2021-06-03 15451, 2021
alastairp
so can I get an answer to my initial question - what are the timeouts currently?
2021-06-03 15457, 2021
zas
60s
2021-06-03 15418, 2021
alastairp
ok great. I'm happy to work within 60s for now
2021-06-03 15418, 2021
lucifer
cool, so let's set a limit on recording that can be zipped in 60s?
2021-06-03 15442, 2021
ruaok
thats also not a good idea. if the server is loaded that goal post moves.
2021-06-03 15401, 2021
ruaok
sadly, this is a really tricky problem to solve.
2021-06-03 15432, 2021
lucifer
also we need to solve this for LB as well, currently we export user listens in the same way.
2021-06-03 15433, 2021
alastairp
yeah, there's not much we can do at the moment here.

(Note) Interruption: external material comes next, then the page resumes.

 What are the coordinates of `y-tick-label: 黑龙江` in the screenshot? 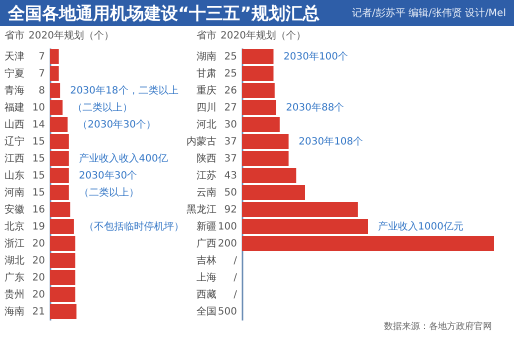 It's located at (201, 210).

We have a PR open which is useful in a small number of situations so I'd like to get it merged
2021-06-03 15452, 2021
alastairp
we've already talked about adding in background processing - as lucifer says it's useful for LB as well
lucifer: and you can see that the mbid writer is missing writing data -- the timescale writer is not missing data points, so the metric system is working as we expect.